- **本文**:
朝鮮内政(張成澤問題)と中国

2013.12.11

*12月8日の朝鮮中央通信が朝鮮国防委員会副委員長だった張成澤の役職解任と党除名に関する朝鮮労働党中央委員会政治局拡大会議の決定を発表したことに関し、翌日(9日)の定例記者会見で「この人事が北東アジア情勢にいかなる影響があるか」と記者に質問された中国外交部の洪磊スポークスマンは、「関係報道には留意している。これは朝鮮の内政事項だ。友好的隣国として、我々は朝鮮国家が安定し、経済発展し、人民が幸福であることを希望している。中国は今後も中朝の伝統的友好協力関係が前進するように力を尽くすだろう」と述べました。
 中国側の関心が高いことは、張成澤関連の報道が多いことに窺われます。特に12月10日付の新華社HPは、「朝鮮メディアにおける最近10年余の張成澤関連報道:かつては金正日に次ぐ地位だった」と題する記事を流し、朝鮮中央通信社、労働新聞などの記事に基づいて2000年以来の張成澤の動静を詳しく紹介しました。また同HPは同日付で、新華社の前平壌特派員で朝鮮問題専門家の高浩栄署名の「金正恩とりあえず勝利 闘争は終結からほど遠し」と題する文章を掲げました。同日付の中国新聞網は、開城工業団地における人員の出入管理をエレクトロニクス化する工事が予定どおり11日に起工することを報じ、「これまでのところ、朝鮮内部の状況は開城工業団地には及んでいない」とする韓国側関係者の発言を紹介しました。
 私が特に刮目したのは、同じく12月10日付の環球時報(人民日報系列)が「朝鮮の安定は中国の利益に合致する」と題する社評を掲げたことです。中国の関心の高さをこれ以上反映しているものはないと言えるでしょう。また、その内容もとても興味深いもので、中国の対朝鮮政策の所在を窺う上で示唆に富みます。人民日報日本語版では今のところ訳出していませんので、その内容を紹介します(強調は浅井)。
私がこの文章で特に注目したのは次の諸点です。
◯朝鮮のユニークな戦略的力(「少ない元手で大きな取引をする力」)を冷静に位置づけていること
◯中国外交の資産・テコとして朝鮮を重視しているという認識表明を明らかにしたこと
◯朝鮮の非核化と中朝友好とのバランス維持という立場を2度にわたって繰り返したこと(崔龍海特使訪中までは失われていたバランス感覚。非核化を至上課題とする米日韓に対する強烈な牽制が込められています。)
◯朝鮮内政に介入する能力も意思もないと明確にしたこと(これも、中国の対朝プレッシャーを要求するアメリカに対する強烈なメッセージ)
◯対朝援助は中国の国益に基づくものと明確に位置づけたこと(決して過去からの止むを得ない継続ということではなく、中国の国益に合致していると積極的に位置づけたということは、今後も対朝援助を行うという意思表明でもあります。)
◯金正恩が動きやすい国際環境・条件をつくり出す必要性を強調していること(これも朝鮮に対して強硬一点ばりである米日韓に対する強烈な牽制のメッセージ)
◯金正恩に対して早期の訪中を促したこと(このようなアケスケの対朝意思表示は管見では初めて)(12月11日記)。

- **抜粋項目**:
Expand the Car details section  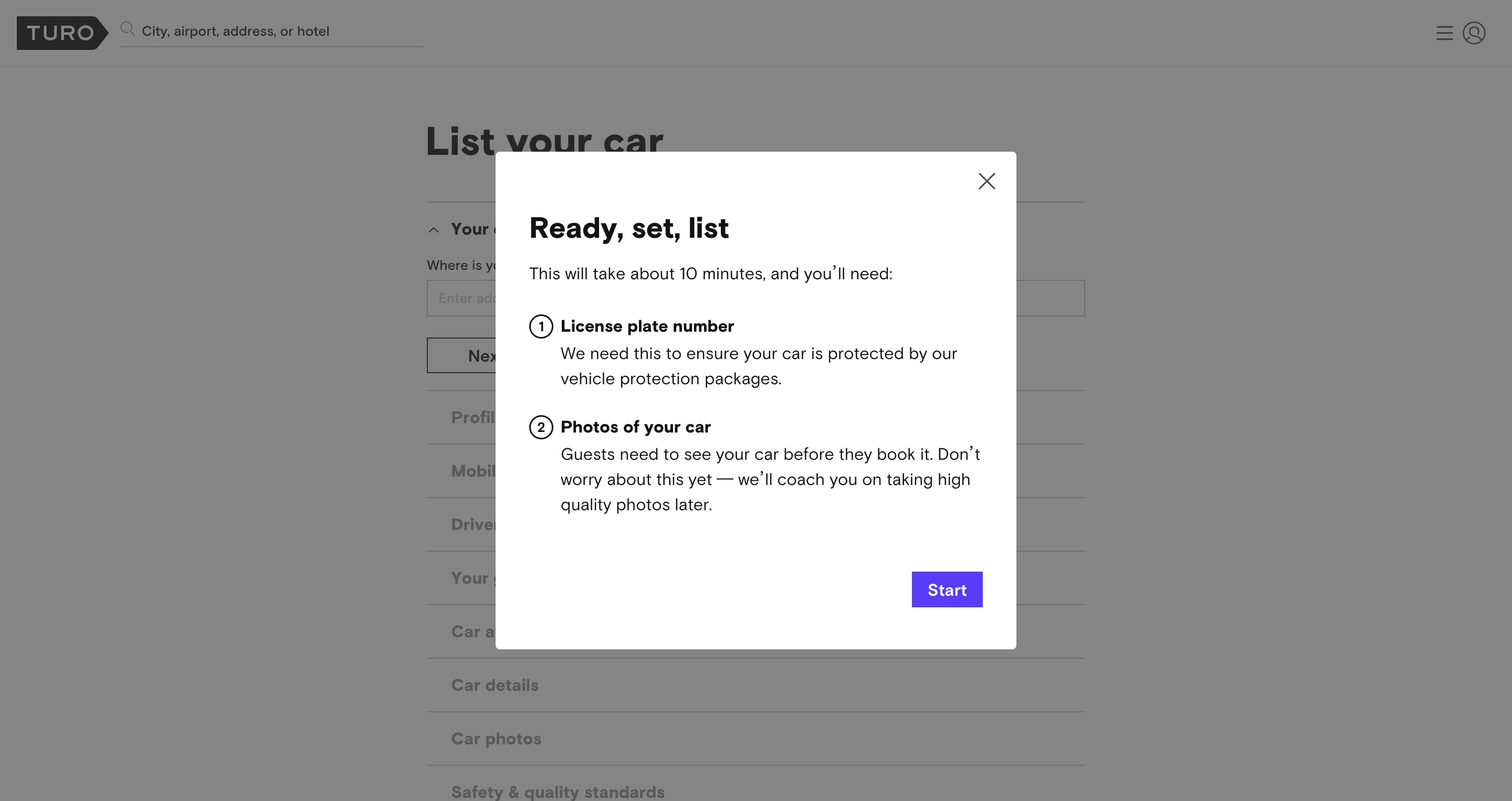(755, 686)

---

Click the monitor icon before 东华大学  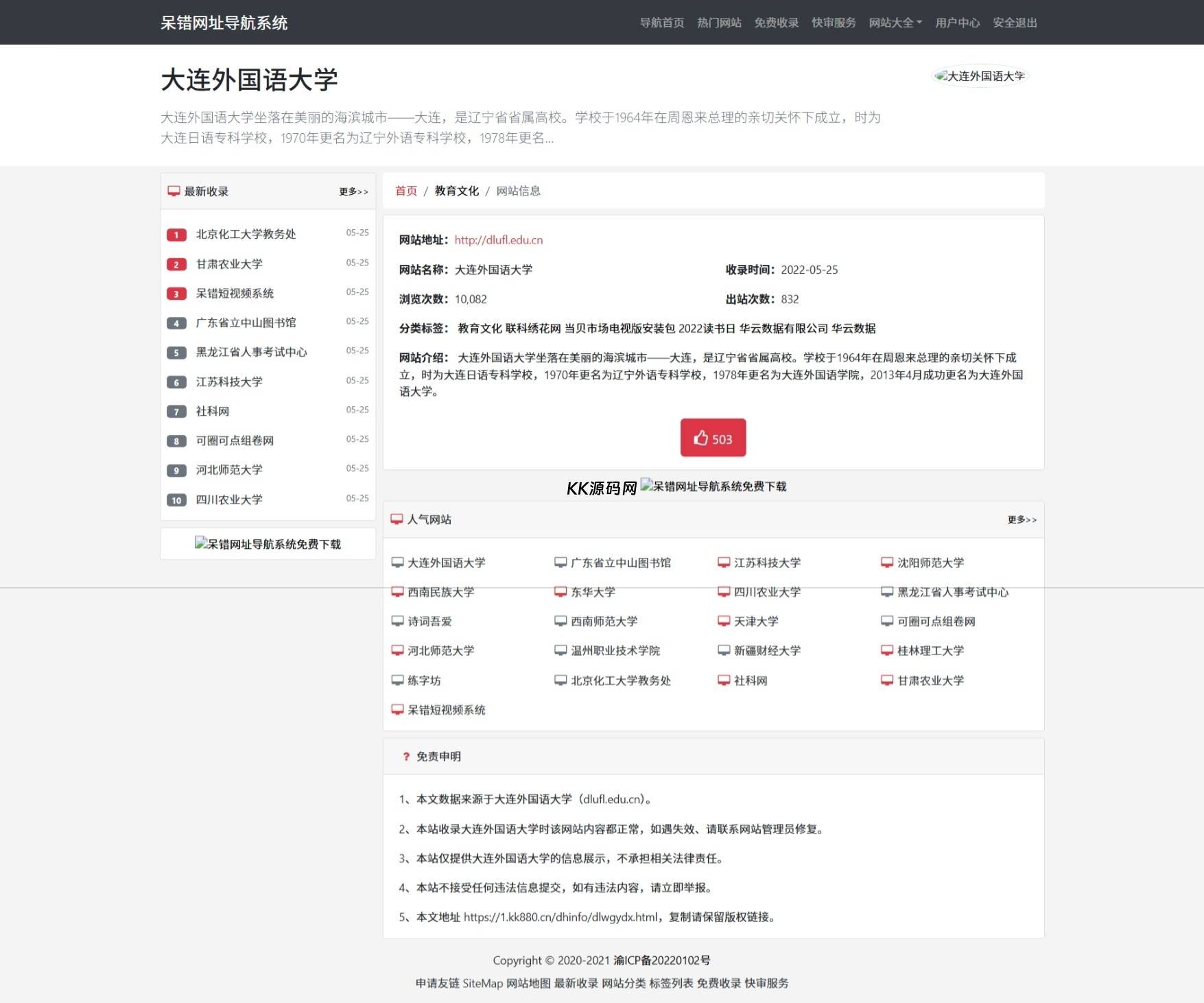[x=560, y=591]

==

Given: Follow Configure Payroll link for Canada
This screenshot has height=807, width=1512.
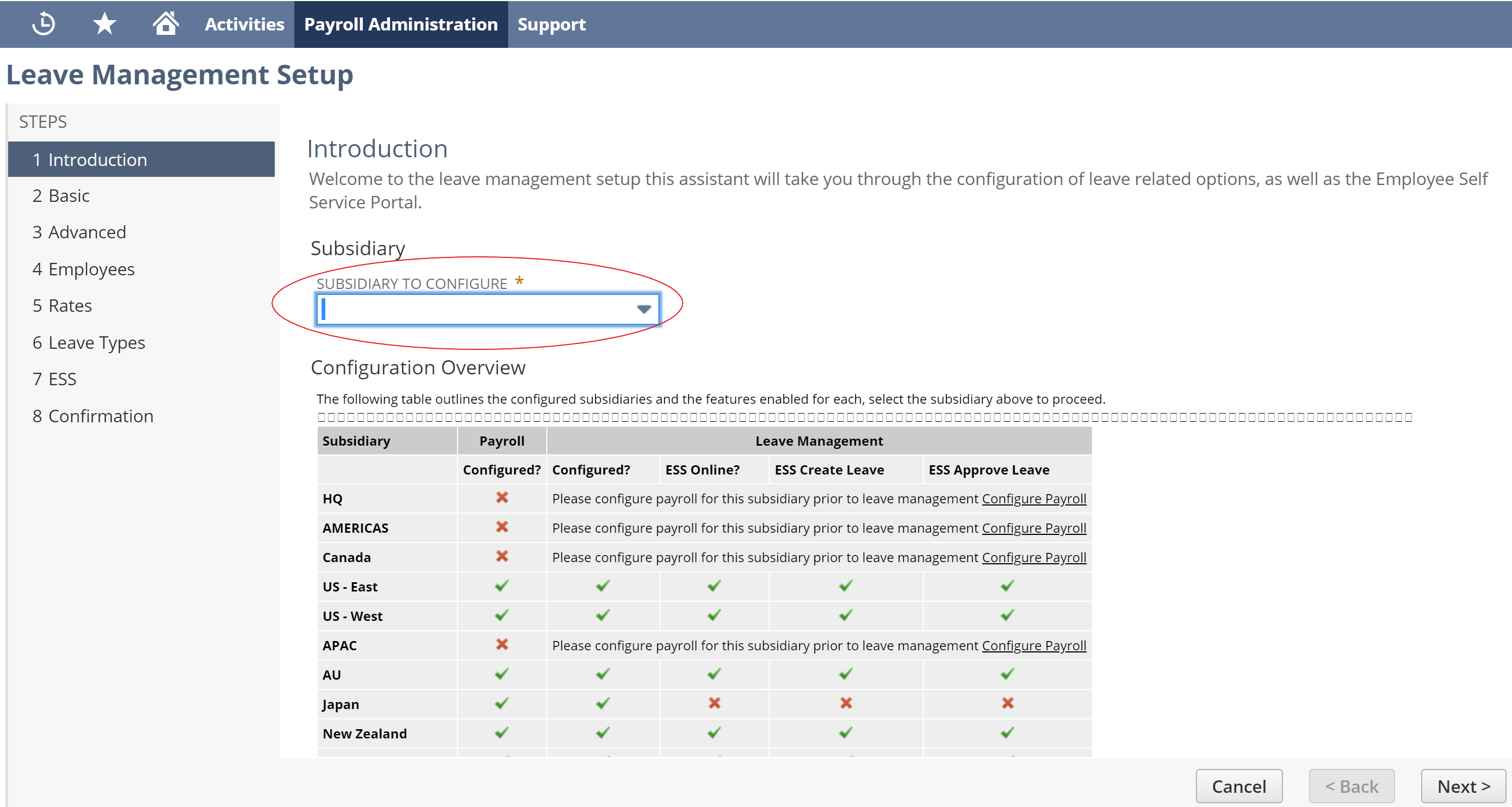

- **課題文 1**:
本文に名前が出てくる人物をすべて挙げなさい。
- **課題文 2**:
本文のうち、「中国側の関心が高いことは、張」の語句を含む箇所から書き始め、「を紹介します(強調は浅井)。」の後で止めて書き直しなさい。その際、「開城工業団地」はすべて「開城工団」と置き換えること。
項目は本文とは関係のない別の資料です。

- **解答 1**:
張成澤、洪磊、金正日、高浩栄、金正恩、崔龍海、浅井

- **解答 2**:
中国側の関心が高いことは、張成澤関連の報道が多いことに窺われます。特に12月10日付の新華社HPは、「朝鮮メディアにおける最近10年余の張成澤関連報道:かつては金正日に次ぐ地位だった」と題する記事を流し、朝鮮中央通信社、労働新聞などの記事に基づいて2000年以来の張成澤の動静を詳しく紹介しました。また同HPは同日付で、新華社の前平壌特派員で朝鮮問題専門家の高浩栄署名の「金正恩とりあえず勝利 闘争は終結からほど遠し」と題する文章を掲げました。同日付の中国新聞網は、開城工団における人員の出入管理をエレクトロニクス化する工事が予定どおり11日に起工することを報じ、「これまでのところ、朝鮮内部の状況は開城工団には及んでいない」とする韓国側関係者の発言を紹介しました。
 私が特に刮目したのは、同じく12月10日付の環球時報(人民日報系列)が「朝鮮の安定は中国の利益に合致する」と題する社評を掲げたことです。中国の関心の高さをこれ以上反映しているものはないと言えるでしょう。また、その内容もとても興味深いもので、中国の対朝鮮政策の所在を窺う上で示唆に富みます。人民日報日本語版では今のところ訳出していませんので、その内容を紹介します(強調は浅井)。